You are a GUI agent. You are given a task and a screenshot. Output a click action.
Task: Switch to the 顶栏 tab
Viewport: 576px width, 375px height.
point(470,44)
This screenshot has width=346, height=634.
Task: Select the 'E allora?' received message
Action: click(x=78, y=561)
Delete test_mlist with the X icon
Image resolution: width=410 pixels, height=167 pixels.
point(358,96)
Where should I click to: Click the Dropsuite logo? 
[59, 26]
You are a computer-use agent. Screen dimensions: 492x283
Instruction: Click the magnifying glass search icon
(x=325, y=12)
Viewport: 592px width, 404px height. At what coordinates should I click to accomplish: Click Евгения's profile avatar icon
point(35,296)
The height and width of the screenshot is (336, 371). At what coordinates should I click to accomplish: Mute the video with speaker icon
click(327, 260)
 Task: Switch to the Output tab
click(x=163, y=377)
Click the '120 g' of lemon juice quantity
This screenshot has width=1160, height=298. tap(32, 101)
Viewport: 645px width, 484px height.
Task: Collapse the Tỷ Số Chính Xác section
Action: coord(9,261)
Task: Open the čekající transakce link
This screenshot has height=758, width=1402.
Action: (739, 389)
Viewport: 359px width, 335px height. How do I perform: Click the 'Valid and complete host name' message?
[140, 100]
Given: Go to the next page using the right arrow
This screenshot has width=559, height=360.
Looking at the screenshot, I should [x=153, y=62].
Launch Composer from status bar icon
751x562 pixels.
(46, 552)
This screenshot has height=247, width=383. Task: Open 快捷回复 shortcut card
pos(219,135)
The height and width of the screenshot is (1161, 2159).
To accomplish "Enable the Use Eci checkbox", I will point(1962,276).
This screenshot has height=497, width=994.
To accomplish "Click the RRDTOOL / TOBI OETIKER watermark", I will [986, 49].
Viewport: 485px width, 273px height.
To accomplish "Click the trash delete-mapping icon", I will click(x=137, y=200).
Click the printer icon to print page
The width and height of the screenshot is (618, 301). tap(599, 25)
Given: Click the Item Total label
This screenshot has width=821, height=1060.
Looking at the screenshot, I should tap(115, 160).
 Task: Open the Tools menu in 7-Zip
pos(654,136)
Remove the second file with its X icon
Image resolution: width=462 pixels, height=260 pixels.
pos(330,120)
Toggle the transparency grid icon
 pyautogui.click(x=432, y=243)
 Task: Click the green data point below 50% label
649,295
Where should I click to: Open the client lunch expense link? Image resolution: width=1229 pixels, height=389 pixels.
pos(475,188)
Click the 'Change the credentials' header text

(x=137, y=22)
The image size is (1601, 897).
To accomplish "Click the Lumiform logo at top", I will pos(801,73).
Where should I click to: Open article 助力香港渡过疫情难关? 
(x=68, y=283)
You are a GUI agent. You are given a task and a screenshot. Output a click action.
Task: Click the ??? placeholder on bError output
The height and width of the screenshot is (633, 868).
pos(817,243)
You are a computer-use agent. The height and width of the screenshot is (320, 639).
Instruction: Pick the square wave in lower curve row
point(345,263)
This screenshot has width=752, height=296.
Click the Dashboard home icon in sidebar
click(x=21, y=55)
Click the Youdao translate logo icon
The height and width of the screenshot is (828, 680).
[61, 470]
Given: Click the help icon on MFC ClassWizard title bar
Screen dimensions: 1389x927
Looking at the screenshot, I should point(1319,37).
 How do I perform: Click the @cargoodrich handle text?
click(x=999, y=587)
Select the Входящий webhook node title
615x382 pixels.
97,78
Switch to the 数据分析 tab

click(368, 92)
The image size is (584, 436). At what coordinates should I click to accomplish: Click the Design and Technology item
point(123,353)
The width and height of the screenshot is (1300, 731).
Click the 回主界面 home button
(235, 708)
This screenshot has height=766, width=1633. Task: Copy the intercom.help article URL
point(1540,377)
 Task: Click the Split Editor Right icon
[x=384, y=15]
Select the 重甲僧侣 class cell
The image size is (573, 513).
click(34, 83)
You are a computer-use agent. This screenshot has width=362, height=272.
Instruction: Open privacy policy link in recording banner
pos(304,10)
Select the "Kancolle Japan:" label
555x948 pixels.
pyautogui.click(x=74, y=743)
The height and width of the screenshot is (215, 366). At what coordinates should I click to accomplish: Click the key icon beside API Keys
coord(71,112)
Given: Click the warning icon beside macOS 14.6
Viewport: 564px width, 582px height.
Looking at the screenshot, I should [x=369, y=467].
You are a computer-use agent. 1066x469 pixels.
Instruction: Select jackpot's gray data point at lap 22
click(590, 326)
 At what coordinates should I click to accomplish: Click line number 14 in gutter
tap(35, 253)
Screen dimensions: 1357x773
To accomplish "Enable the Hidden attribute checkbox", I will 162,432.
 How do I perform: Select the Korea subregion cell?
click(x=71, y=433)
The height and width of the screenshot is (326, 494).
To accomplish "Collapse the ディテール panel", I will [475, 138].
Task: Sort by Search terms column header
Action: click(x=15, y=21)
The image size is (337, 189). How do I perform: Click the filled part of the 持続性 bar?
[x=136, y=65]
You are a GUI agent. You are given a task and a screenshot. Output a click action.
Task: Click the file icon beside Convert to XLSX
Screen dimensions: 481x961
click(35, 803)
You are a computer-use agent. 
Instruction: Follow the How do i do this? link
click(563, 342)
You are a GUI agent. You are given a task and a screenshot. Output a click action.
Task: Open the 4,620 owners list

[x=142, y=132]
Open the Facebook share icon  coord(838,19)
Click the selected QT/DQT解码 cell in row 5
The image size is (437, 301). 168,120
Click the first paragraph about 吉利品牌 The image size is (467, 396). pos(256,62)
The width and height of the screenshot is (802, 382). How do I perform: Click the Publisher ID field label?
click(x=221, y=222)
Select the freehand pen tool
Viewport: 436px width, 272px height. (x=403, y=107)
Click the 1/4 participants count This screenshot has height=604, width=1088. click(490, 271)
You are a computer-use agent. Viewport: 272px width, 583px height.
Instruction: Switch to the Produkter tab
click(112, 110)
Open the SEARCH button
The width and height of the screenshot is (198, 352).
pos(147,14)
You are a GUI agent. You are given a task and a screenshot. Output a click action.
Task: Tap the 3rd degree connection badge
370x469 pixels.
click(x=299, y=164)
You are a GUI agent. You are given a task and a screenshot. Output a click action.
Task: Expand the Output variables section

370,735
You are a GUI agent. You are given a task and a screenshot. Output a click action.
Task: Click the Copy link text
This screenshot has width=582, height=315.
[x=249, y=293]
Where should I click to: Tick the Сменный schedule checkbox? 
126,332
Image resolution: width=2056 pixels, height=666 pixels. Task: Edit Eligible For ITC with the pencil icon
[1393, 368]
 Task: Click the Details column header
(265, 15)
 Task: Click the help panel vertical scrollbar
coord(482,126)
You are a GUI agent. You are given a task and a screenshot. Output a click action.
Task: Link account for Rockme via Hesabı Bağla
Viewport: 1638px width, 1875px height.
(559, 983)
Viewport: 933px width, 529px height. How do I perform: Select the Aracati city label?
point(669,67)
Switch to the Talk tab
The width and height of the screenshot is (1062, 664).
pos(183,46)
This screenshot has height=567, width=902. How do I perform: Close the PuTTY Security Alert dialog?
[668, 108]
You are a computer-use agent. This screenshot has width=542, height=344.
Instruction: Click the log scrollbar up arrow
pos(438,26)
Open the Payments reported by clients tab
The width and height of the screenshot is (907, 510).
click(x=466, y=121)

*TASK DESCRIPTION:*
Give the material above again, word for word.

*SOLUTION TO THE EXERCISE:*
You are a GUI agent. You are given a task and a screenshot. Output a click action.
Task: Switch to the 顶栏 tab
Viewport: 576px width, 375px height.
point(470,44)
This screenshot has width=346, height=634.
Task: Select the 'E allora?' received message
Action: click(x=78, y=561)
Delete test_mlist with the X icon
Image resolution: width=410 pixels, height=167 pixels.
point(358,96)
Where should I click to: Click the Dropsuite logo? 
[59, 26]
You are a computer-use agent. Screen dimensions: 492x283
Instruction: Click the magnifying glass search icon
(x=325, y=12)
Viewport: 592px width, 404px height. At what coordinates should I click to accomplish: Click Евгения's profile avatar icon
point(35,296)
The height and width of the screenshot is (336, 371). At what coordinates should I click to accomplish: Mute the video with speaker icon
click(327, 260)
 Task: Switch to the Output tab
click(x=163, y=377)
Click the '120 g' of lemon juice quantity
This screenshot has width=1160, height=298. tap(32, 101)
Viewport: 645px width, 484px height.
Task: Collapse the Tỷ Số Chính Xác section
Action: coord(9,261)
Task: Open the čekající transakce link
This screenshot has height=758, width=1402.
Action: (739, 389)
Viewport: 359px width, 335px height. How do I perform: Click the 'Valid and complete host name' message?
[140, 100]
Given: Go to the next page using the right arrow
This screenshot has width=559, height=360.
Looking at the screenshot, I should [x=153, y=62].
Launch Composer from status bar icon
751x562 pixels.
(46, 552)
This screenshot has height=247, width=383. Task: Open 快捷回复 shortcut card
pos(219,135)
The height and width of the screenshot is (1161, 2159).
To accomplish "Enable the Use Eci checkbox", I will point(1962,276).
This screenshot has height=497, width=994.
To accomplish "Click the RRDTOOL / TOBI OETIKER watermark", I will [986, 49].
Viewport: 485px width, 273px height.
To accomplish "Click the trash delete-mapping icon", I will click(x=137, y=200).
Click the printer icon to print page
The width and height of the screenshot is (618, 301). tap(599, 25)
Given: Click the Item Total label
This screenshot has width=821, height=1060.
Looking at the screenshot, I should tap(115, 160).
 Task: Open the Tools menu in 7-Zip
pos(654,136)
Remove the second file with its X icon
Image resolution: width=462 pixels, height=260 pixels.
pos(330,120)
Toggle the transparency grid icon
 pyautogui.click(x=432, y=243)
 Task: Click the green data point below 50% label
649,295
Where should I click to: Open the client lunch expense link? Image resolution: width=1229 pixels, height=389 pixels.
pos(475,188)
Click the 'Change the credentials' header text

(x=137, y=22)
The image size is (1601, 897).
To accomplish "Click the Lumiform logo at top", I will pos(801,73).
Where should I click to: Open article 助力香港渡过疫情难关? 
(x=68, y=283)
You are a GUI agent. You are given a task and a screenshot. Output a click action.
Task: Click the ??? placeholder on bError output
The height and width of the screenshot is (633, 868).
pos(817,243)
You are a computer-use agent. The height and width of the screenshot is (320, 639).
Instruction: Pick the square wave in lower curve row
point(345,263)
This screenshot has width=752, height=296.
Click the Dashboard home icon in sidebar
click(x=21, y=55)
Click the Youdao translate logo icon
The height and width of the screenshot is (828, 680).
[61, 470]
Given: Click the help icon on MFC ClassWizard title bar
Screen dimensions: 1389x927
Looking at the screenshot, I should point(1319,37).
 How do I perform: Click the @cargoodrich handle text?
click(x=999, y=587)
Select the Входящий webhook node title
615x382 pixels.
97,78
Switch to the 数据分析 tab

click(368, 92)
The image size is (584, 436). At what coordinates should I click to accomplish: Click the Design and Technology item
point(123,353)
The width and height of the screenshot is (1300, 731).
Click the 回主界面 home button
(235, 708)
This screenshot has height=766, width=1633. Task: Copy the intercom.help article URL
point(1540,377)
 Task: Click the Split Editor Right icon
[x=384, y=15]
Select the 重甲僧侣 class cell
The image size is (573, 513).
click(34, 83)
You are a computer-use agent. This screenshot has width=362, height=272.
Instruction: Open privacy policy link in recording banner
pos(304,10)
Select the "Kancolle Japan:" label
555x948 pixels.
pyautogui.click(x=74, y=743)
The height and width of the screenshot is (215, 366). At what coordinates should I click to accomplish: Click the key icon beside API Keys
coord(71,112)
Given: Click the warning icon beside macOS 14.6
Viewport: 564px width, 582px height.
Looking at the screenshot, I should [x=369, y=467].
You are a computer-use agent. 1066x469 pixels.
Instruction: Select jackpot's gray data point at lap 22
click(590, 326)
 At what coordinates should I click to accomplish: Click line number 14 in gutter
tap(35, 253)
Screen dimensions: 1357x773
To accomplish "Enable the Hidden attribute checkbox", I will 162,432.
 How do I perform: Select the Korea subregion cell?
click(x=71, y=433)
The height and width of the screenshot is (326, 494).
To accomplish "Collapse the ディテール panel", I will [475, 138].
Task: Sort by Search terms column header
Action: click(x=15, y=21)
The image size is (337, 189). How do I perform: Click the filled part of the 持続性 bar?
[x=136, y=65]
You are a GUI agent. You are given a task and a screenshot. Output a click action.
Task: Click the file icon beside Convert to XLSX
Screen dimensions: 481x961
click(35, 803)
You are a computer-use agent. 
Instruction: Follow the How do i do this? link
click(563, 342)
You are a GUI agent. You are given a task and a screenshot. Output a click action.
Task: Open the 4,620 owners list

[x=142, y=132]
Open the Facebook share icon  coord(838,19)
Click the selected QT/DQT解码 cell in row 5
The image size is (437, 301). 168,120
Click the first paragraph about 吉利品牌 The image size is (467, 396). pos(256,62)
The width and height of the screenshot is (802, 382). How do I perform: Click the Publisher ID field label?
click(x=221, y=222)
Select the freehand pen tool
Viewport: 436px width, 272px height. (x=403, y=107)
Click the 1/4 participants count This screenshot has height=604, width=1088. click(490, 271)
You are a computer-use agent. Viewport: 272px width, 583px height.
Instruction: Switch to the Produkter tab
click(112, 110)
Open the SEARCH button
The width and height of the screenshot is (198, 352).
pos(147,14)
You are a GUI agent. You are given a task and a screenshot. Output a click action.
Task: Tap the 3rd degree connection badge
370x469 pixels.
click(x=299, y=164)
You are a GUI agent. You are given a task and a screenshot. Output a click action.
Task: Expand the Output variables section

370,735
You are a GUI agent. You are given a task and a screenshot. Output a click action.
Task: Click the Copy link text
This screenshot has width=582, height=315.
[x=249, y=293]
Where should I click to: Tick the Сменный schedule checkbox? 
126,332
Image resolution: width=2056 pixels, height=666 pixels. Task: Edit Eligible For ITC with the pencil icon
[1393, 368]
 Task: Click the Details column header
(265, 15)
 Task: Click the help panel vertical scrollbar
coord(482,126)
You are a GUI agent. You are given a task and a screenshot. Output a click action.
Task: Link account for Rockme via Hesabı Bağla
Viewport: 1638px width, 1875px height.
(559, 983)
Viewport: 933px width, 529px height. How do I perform: Select the Aracati city label?
point(669,67)
Switch to the Talk tab
The width and height of the screenshot is (1062, 664).
pos(183,46)
This screenshot has height=567, width=902. How do I perform: Close the PuTTY Security Alert dialog?
[668, 108]
You are a computer-use agent. This screenshot has width=542, height=344.
Instruction: Click the log scrollbar up arrow
pos(438,26)
Open the Payments reported by clients tab
The width and height of the screenshot is (907, 510).
click(x=466, y=121)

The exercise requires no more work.